Introduction Administration of chimeric antigen receptor therapy (CAR-T) requires the coordination of a multi-disciplinary team including physicians, nurses, pharmacists, apheresis and financial leaders. With the commercial approval of tisagenlecleucel and axicabtagene ciloleucel, centers were challenged with securing financial authorization, completing leukapheresis and lymphodepleting chemotherapy in a timely manner prior to cellular infusion in an acute patient population. Objectives/Methods To establish these processes our team participated in weekly meetings and created an email group to track from time of referral to admission for therapy. All patient communication was filtered through this group. Result/Conclusion At our center, our median time from patient referral and assessment to submission for financial clearance was 1 day (range 1-4) [Table 1]. To secure insurance clearance our financial team completed prior authorization and single case agreements for each patient. This took a median time of 12 days (range 1-36) but has shown a general decrease over time. After financial clearance our institution requires executive approval prior to submission of the purchase order before patients can undergo leukapheresis. Our executive leadership team approved and a purchase order was submitted in a median of 1 day (range 0-4).
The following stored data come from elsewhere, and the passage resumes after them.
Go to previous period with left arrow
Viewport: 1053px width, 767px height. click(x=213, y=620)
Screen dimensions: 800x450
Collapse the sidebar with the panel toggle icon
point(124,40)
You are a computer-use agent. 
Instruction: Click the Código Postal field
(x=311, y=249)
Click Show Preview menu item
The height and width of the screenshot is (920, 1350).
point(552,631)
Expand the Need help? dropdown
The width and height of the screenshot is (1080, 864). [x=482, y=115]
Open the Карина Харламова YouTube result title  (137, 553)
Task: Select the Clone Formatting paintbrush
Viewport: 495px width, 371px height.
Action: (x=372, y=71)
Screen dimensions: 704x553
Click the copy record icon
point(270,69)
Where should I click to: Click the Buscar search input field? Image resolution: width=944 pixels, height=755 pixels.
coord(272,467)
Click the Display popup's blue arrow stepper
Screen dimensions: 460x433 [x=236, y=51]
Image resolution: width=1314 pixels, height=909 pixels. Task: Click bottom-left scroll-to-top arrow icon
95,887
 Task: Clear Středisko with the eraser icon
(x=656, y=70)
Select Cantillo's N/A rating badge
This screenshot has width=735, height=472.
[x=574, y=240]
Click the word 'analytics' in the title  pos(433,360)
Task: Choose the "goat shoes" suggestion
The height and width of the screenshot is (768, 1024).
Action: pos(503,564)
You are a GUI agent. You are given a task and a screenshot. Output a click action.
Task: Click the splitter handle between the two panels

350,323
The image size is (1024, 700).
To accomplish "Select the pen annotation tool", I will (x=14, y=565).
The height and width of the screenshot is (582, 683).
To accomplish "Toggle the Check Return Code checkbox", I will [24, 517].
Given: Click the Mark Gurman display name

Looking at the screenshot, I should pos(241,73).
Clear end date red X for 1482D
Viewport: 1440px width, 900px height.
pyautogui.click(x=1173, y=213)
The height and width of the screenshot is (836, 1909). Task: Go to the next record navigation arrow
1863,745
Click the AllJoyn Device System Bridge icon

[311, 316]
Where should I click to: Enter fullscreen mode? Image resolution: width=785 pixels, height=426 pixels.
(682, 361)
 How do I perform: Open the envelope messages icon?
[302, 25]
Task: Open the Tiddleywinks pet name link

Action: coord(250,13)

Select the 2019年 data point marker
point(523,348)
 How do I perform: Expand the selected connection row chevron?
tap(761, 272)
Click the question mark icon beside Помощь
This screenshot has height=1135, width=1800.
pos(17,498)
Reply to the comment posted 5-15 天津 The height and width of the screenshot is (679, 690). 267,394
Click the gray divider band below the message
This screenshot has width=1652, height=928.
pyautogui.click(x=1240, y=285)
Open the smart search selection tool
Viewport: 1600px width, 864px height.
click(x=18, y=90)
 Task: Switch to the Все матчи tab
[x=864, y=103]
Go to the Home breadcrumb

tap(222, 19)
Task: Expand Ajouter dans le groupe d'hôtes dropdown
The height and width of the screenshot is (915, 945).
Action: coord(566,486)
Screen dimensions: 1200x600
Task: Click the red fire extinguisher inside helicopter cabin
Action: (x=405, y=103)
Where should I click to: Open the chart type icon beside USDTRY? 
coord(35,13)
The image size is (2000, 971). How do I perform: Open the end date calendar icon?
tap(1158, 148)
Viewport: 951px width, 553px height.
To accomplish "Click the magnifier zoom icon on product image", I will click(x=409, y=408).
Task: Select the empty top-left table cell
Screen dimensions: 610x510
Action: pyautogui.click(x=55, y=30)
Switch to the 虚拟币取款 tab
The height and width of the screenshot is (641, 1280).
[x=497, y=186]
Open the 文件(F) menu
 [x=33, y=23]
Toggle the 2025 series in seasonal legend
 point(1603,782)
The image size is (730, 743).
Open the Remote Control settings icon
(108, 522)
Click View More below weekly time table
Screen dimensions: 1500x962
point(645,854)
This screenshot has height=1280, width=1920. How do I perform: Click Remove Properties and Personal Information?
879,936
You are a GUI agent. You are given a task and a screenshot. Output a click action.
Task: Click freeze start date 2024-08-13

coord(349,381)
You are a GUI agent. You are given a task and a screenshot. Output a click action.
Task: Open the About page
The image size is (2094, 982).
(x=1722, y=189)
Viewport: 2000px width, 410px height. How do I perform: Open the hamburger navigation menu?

The leukapheresis procedure was scheduled and completed in a median of 5 days (range 2-12). Our team waits for confirmation that the product has cleared quality and product is ready for shipment before beginning lymphodepleting treatment in the outpatient setting but generally do not wait for the cellular product to arrive. Time from leukapheresis procedure to admission for CAR-T cells was a median of 22 days (range 20-57). This was dependent on the patient's disease status at the time of leukapheresis and varied if a patient required bridging chemotherapy. Our median timeline from initial patient referral to admission for cell infusion is approximately 37 days (range 31-80). Our median length of stay is 11.5 days (range 7-59). This is the first report of quality outcomes related to the time from initial patient referral to admission for CAR T infusion. Opportunities still exist to decrease this pre-treatment timeline in this heavily treated acute patient population.